Quattrocento metri di dislivello, quasi tutti su ghiacciaio, e un paio d’ore ci separano dal punto in cui la cresta della Zufallspitze si interrompe per concedere il passaggio verso la Val di Pejo.

Dal Passo della Forcola, il panorama è grandioso: a nord l’Ortles (3905 metri) e la piramide perfetta del Gran Zebrù (3859 metri).

A ovest le due punte gemelle del Cevedale (3769 metri) e della Zufallspitze (3758 metri), e un po’ spostata la cima del Vioz (3645 metri).

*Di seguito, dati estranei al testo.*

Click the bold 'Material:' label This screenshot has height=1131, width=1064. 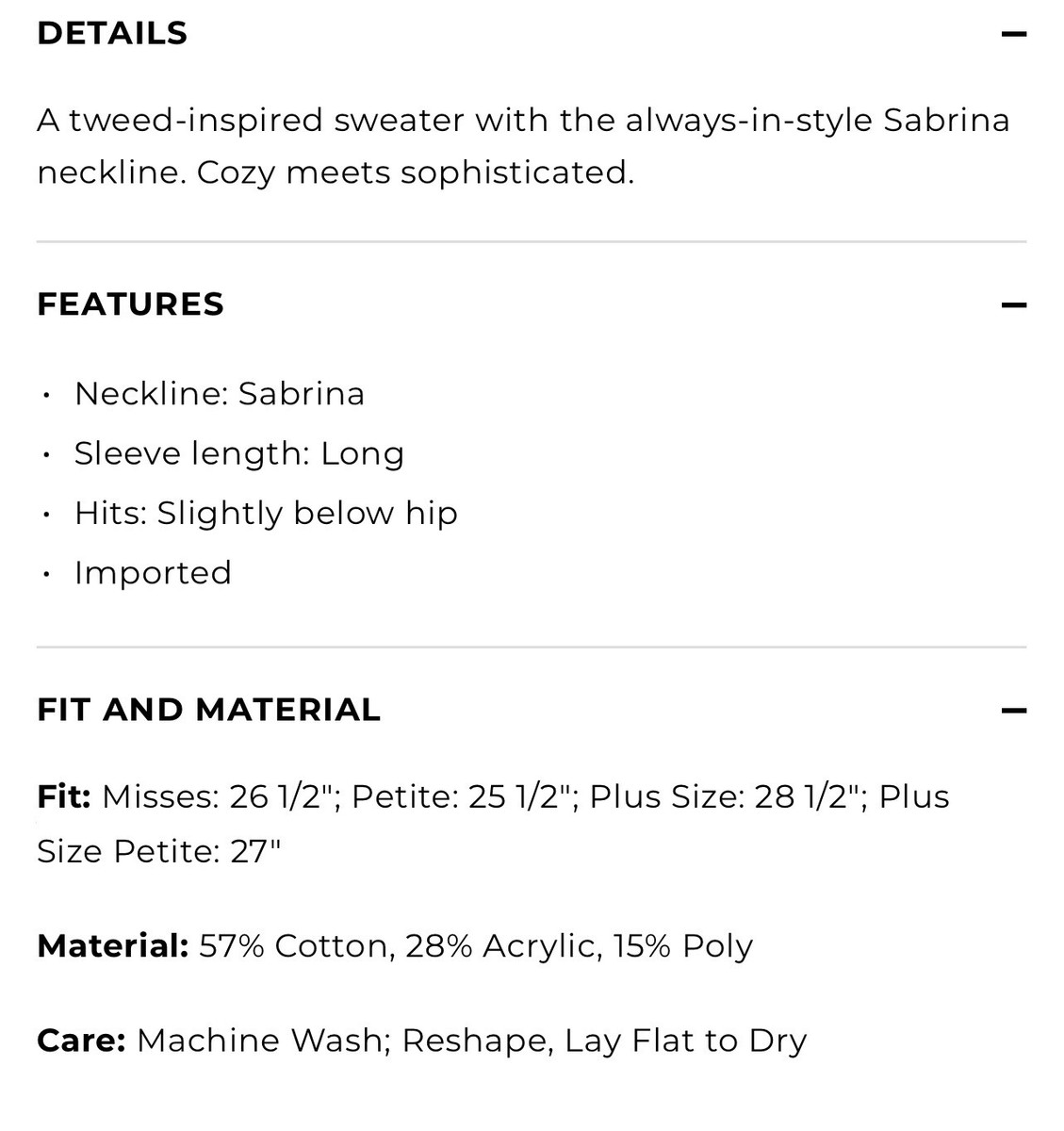[x=113, y=946]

Verso sud si allarga nella sua maestosità dolomitica il Gruppo di Brenta e, sull’estrema sinistra, la parete nord della Presanella (3558 metri).

L’incontro con un camoscio qui è quasi routine.

Ci vuole un’altra ora abbondante, con una traversata un po’ faticosa su morena, per raggiungere il magnifico lago glaciale a quota 2700 metri, sulla sinistra orografica della valle, dove bivaccheremo la seconda notte.

Guardare il sole che morendo dipinge di rosa i ghiacciai del Palon de la Mare, nel piacevole tepore dei nostri sacchipiuma, è un’esperienza da consigliare.

3° giorno – Rif.Martello-Rif.Larcher-rif. Dorigoni – 8 ore, dislivello +500 – 600

Se le condizioni meteo lo consentono si può scendere al Rifugio Larcher, 2610 metri, per poi risalire col sentiero 104 a 3100 metri sotto Cima Campolungo, attraversare il ghiacciaio del Careser e quindi scendere al Rifugio Dorigoni e tornare al punto di partenza (8 ore dal Larcher al parcheggio del Colèr).

In caso di condizioni non perfette del ghiacciaio meglio evitare e scendere direttamente con il sentiero 102 a Malga Mare (2000 metri) e da qui a Pejo.

È possibile tornare a Rabbi con mezzi pubblici.